------ RECORDS TO PROCESS ------

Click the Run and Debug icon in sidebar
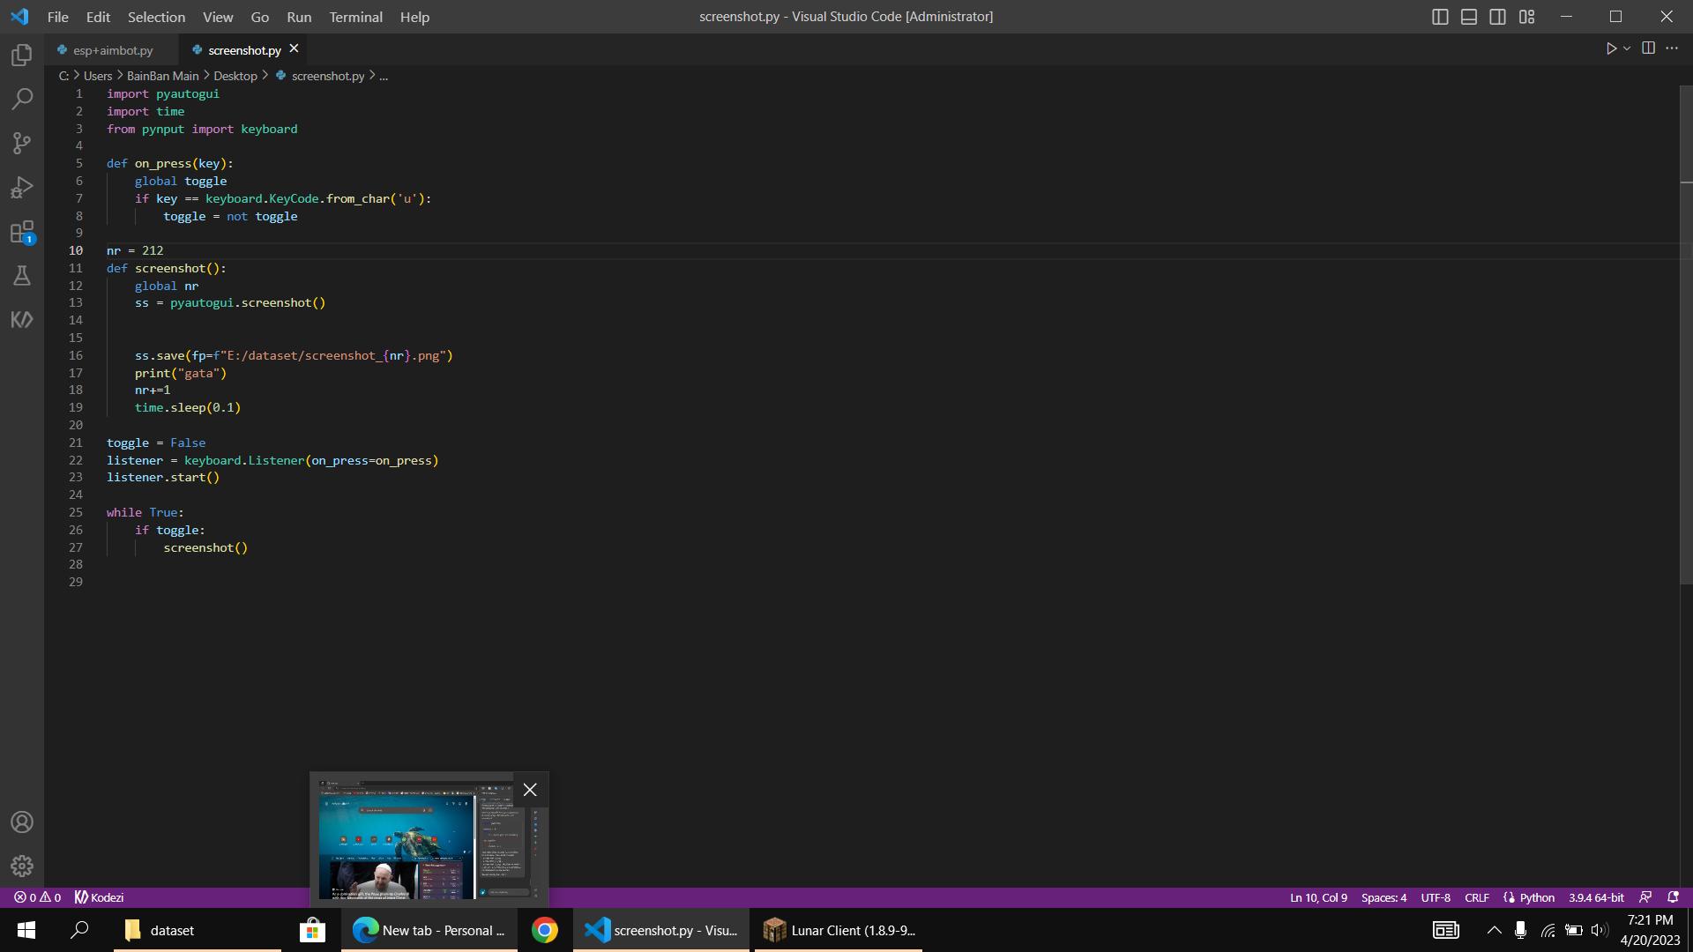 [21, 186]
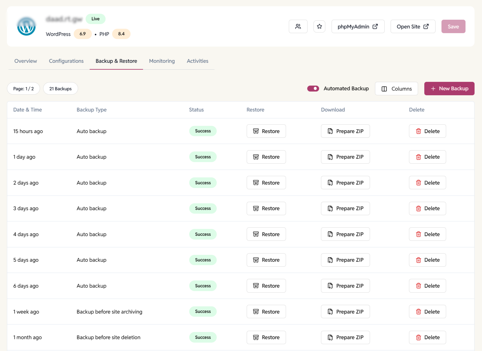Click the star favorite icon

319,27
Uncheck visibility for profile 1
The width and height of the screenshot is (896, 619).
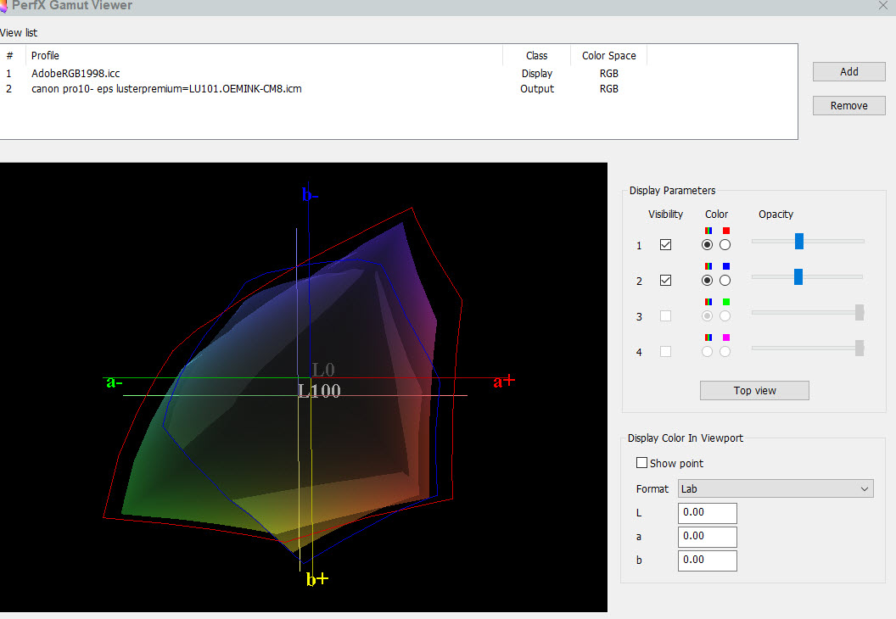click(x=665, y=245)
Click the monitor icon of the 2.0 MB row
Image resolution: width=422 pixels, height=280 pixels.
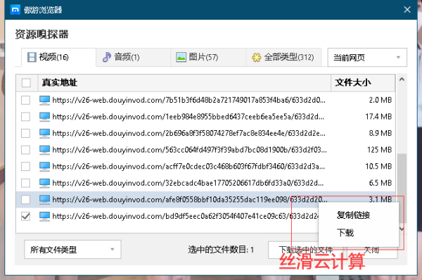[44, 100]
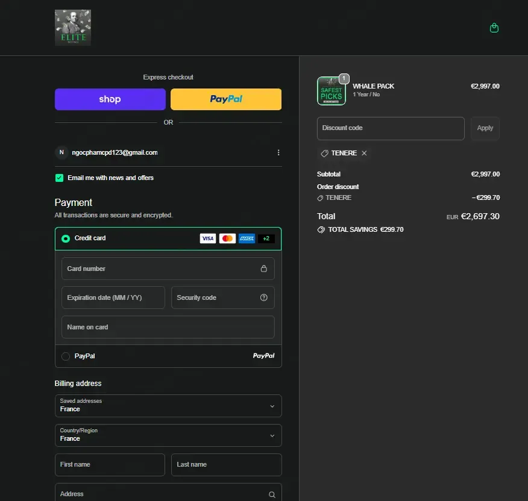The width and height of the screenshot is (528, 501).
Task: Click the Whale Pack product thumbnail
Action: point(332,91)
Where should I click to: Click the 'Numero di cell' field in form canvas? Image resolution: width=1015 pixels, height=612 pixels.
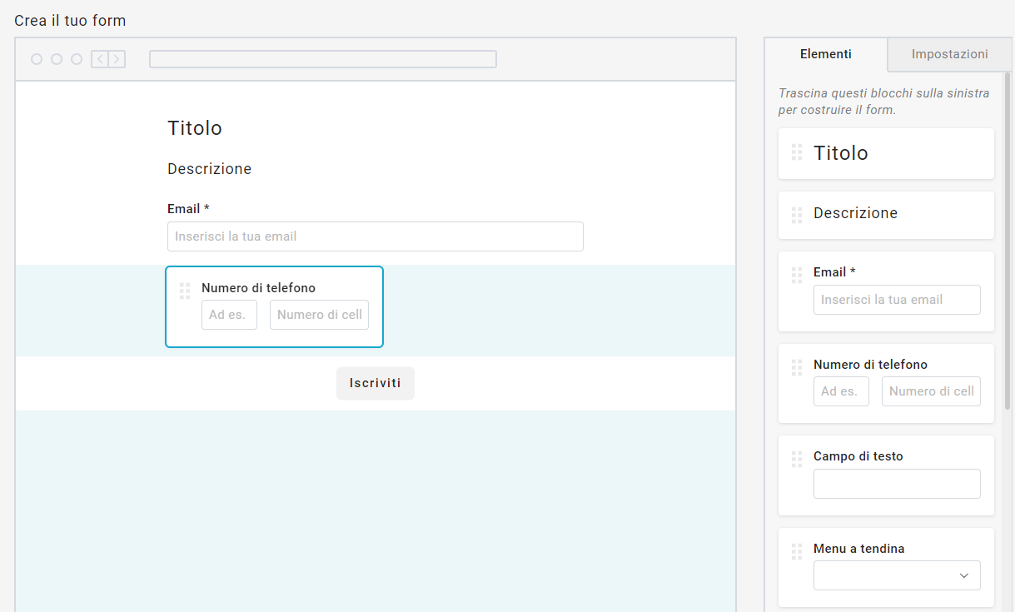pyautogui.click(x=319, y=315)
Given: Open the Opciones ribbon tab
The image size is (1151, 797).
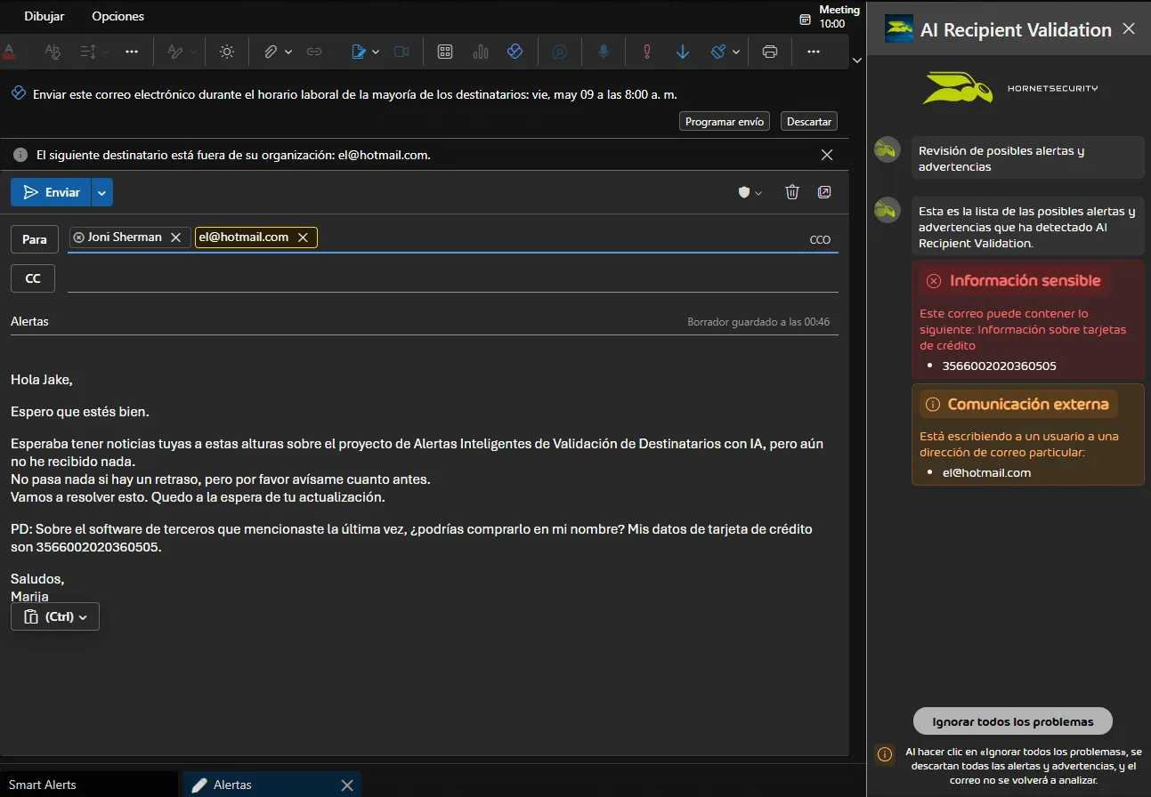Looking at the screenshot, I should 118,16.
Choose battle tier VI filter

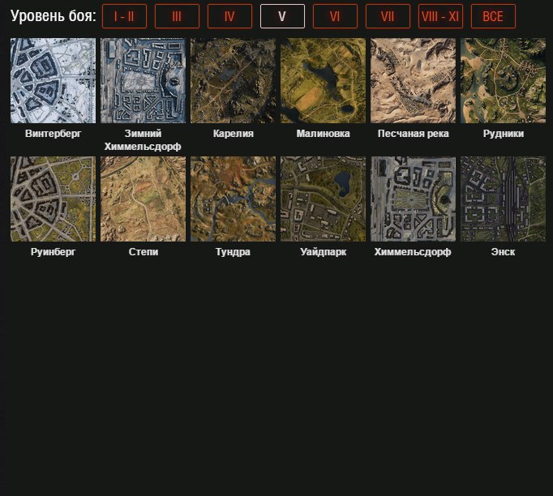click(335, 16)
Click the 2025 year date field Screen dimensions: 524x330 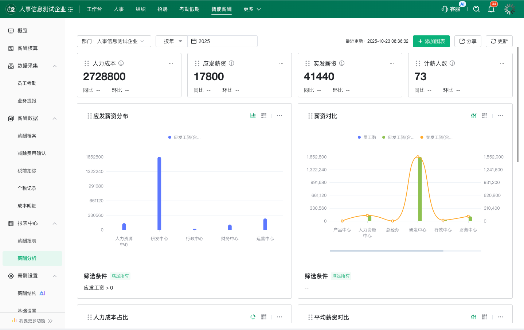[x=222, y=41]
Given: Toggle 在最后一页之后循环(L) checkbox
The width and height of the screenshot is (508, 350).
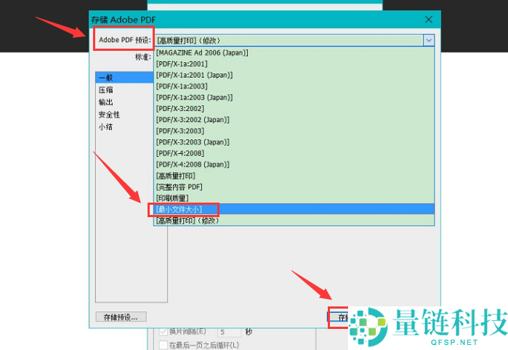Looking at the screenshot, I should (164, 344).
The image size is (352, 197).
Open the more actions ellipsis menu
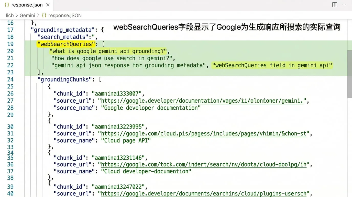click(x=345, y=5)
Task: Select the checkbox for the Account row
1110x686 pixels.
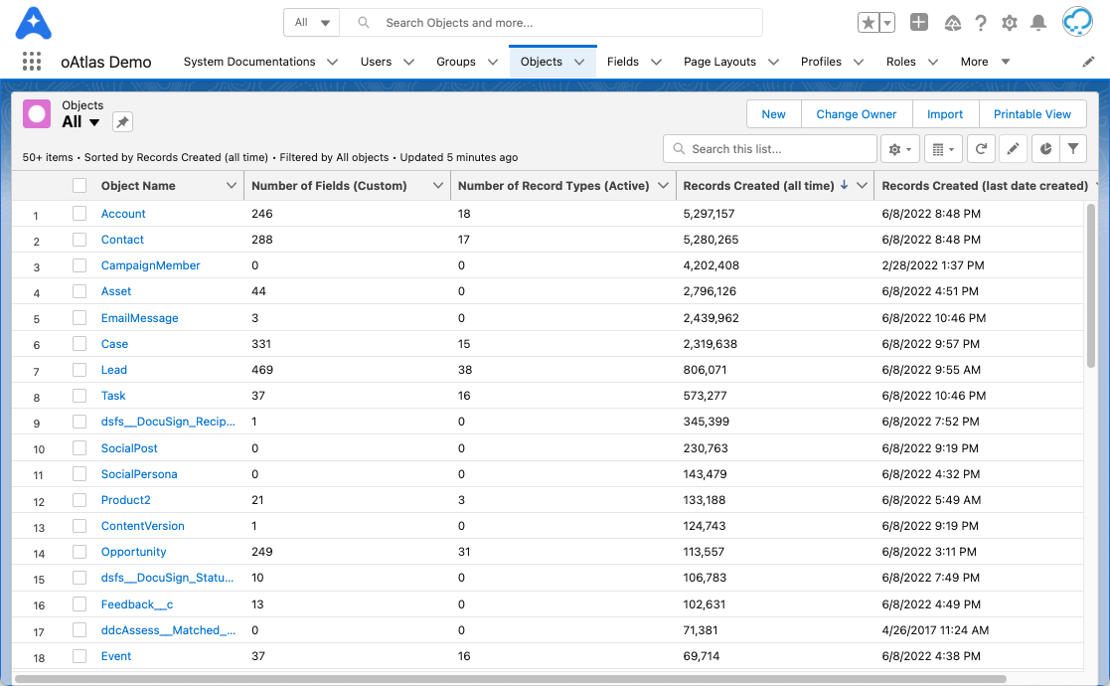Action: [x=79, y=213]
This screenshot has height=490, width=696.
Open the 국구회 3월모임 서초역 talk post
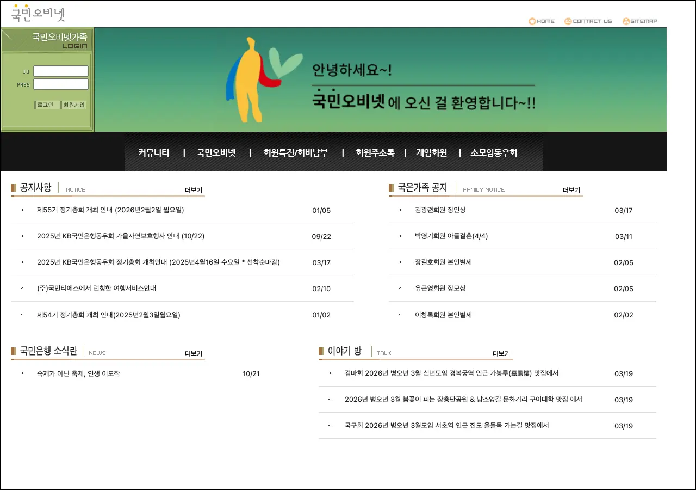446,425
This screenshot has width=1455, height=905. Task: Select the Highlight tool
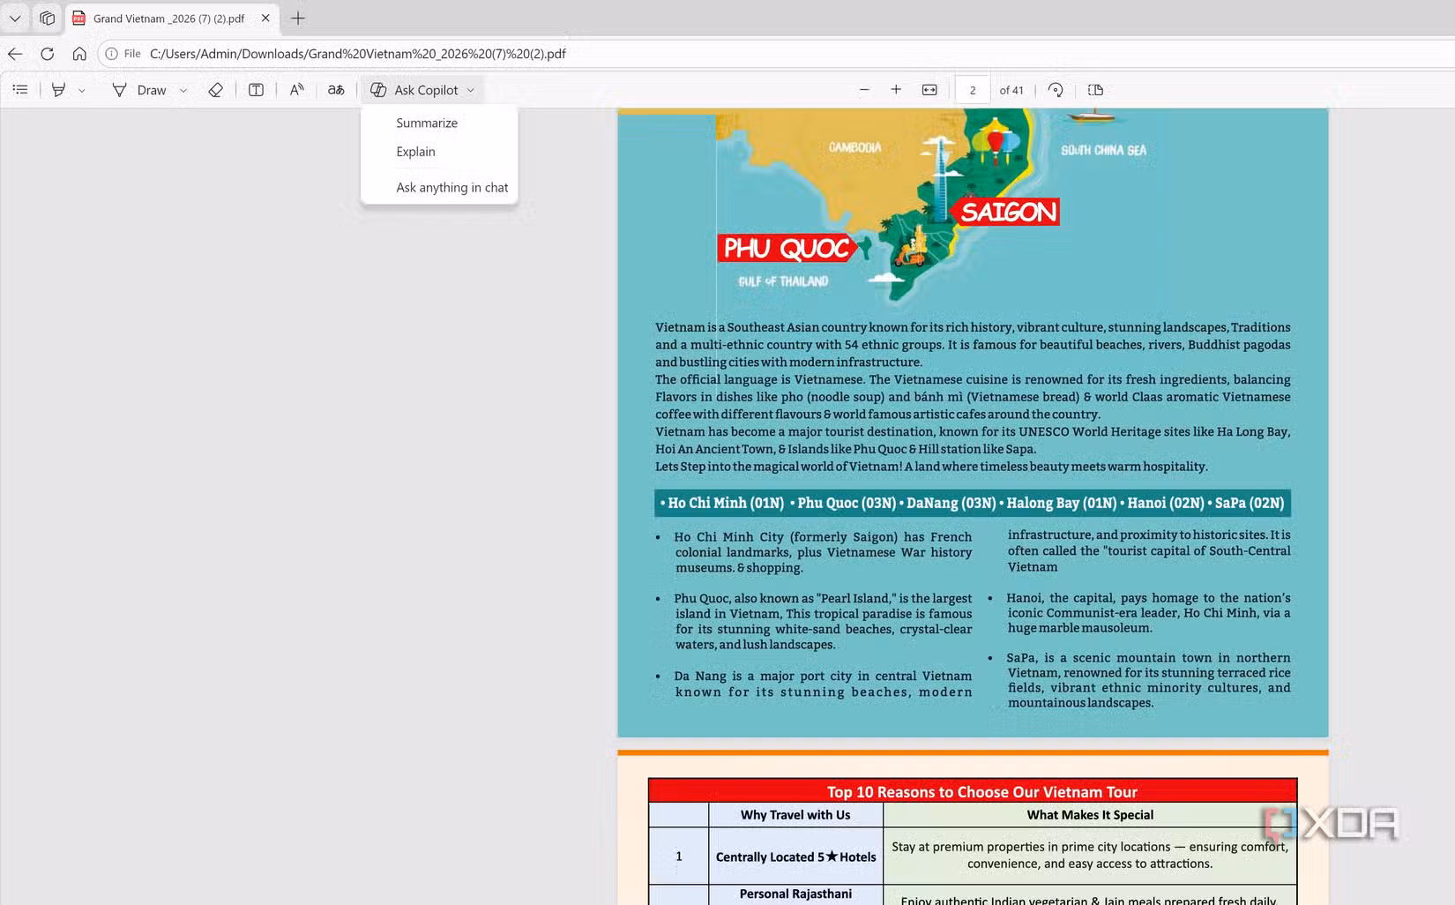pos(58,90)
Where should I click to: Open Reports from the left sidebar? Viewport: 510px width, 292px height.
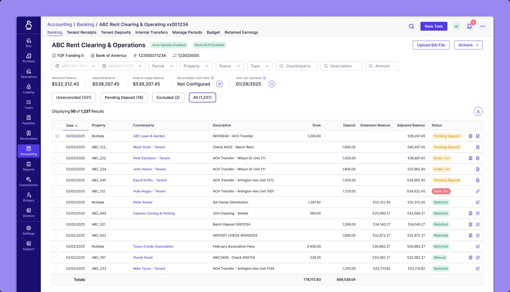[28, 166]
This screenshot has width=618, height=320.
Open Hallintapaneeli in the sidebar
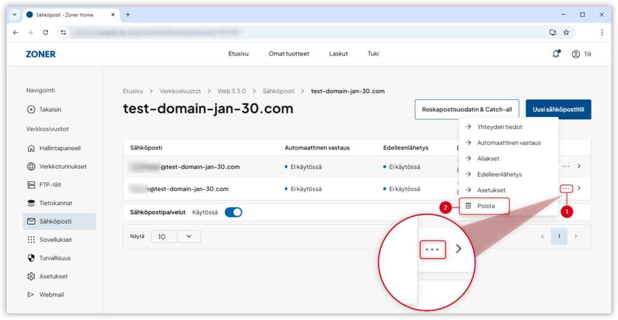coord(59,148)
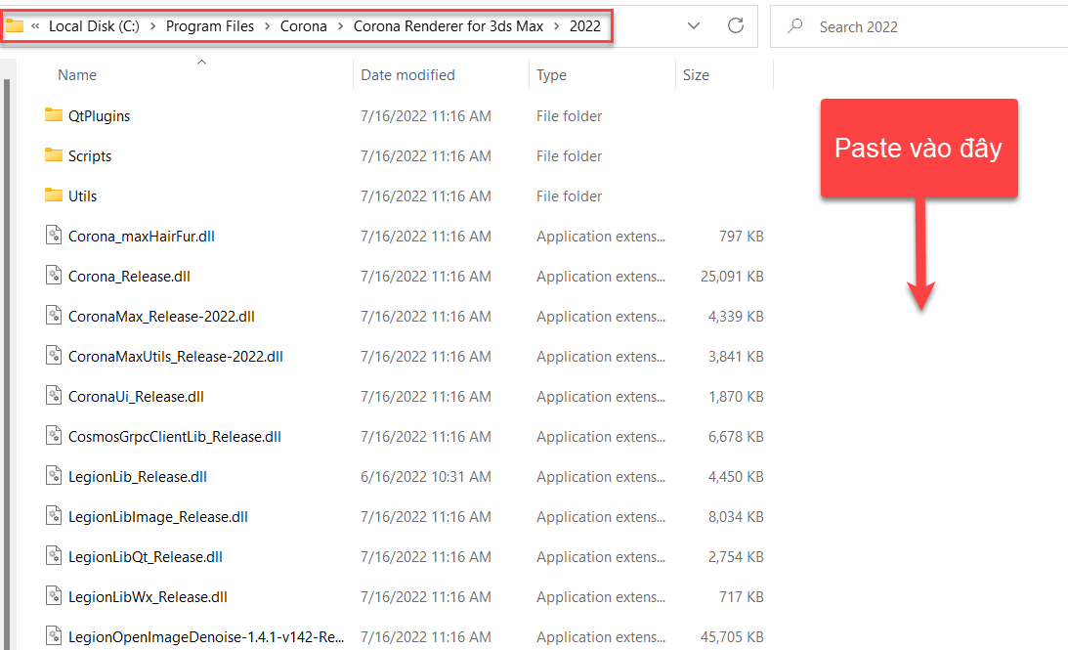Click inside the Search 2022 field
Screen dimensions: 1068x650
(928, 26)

------

WORK ORDER
Filter the records above for lines with "checkbox".

YOUR SOLUTION
Given: Toggle 在最后一页之后循环(L) checkbox
Task: Select the checkbox for the Account row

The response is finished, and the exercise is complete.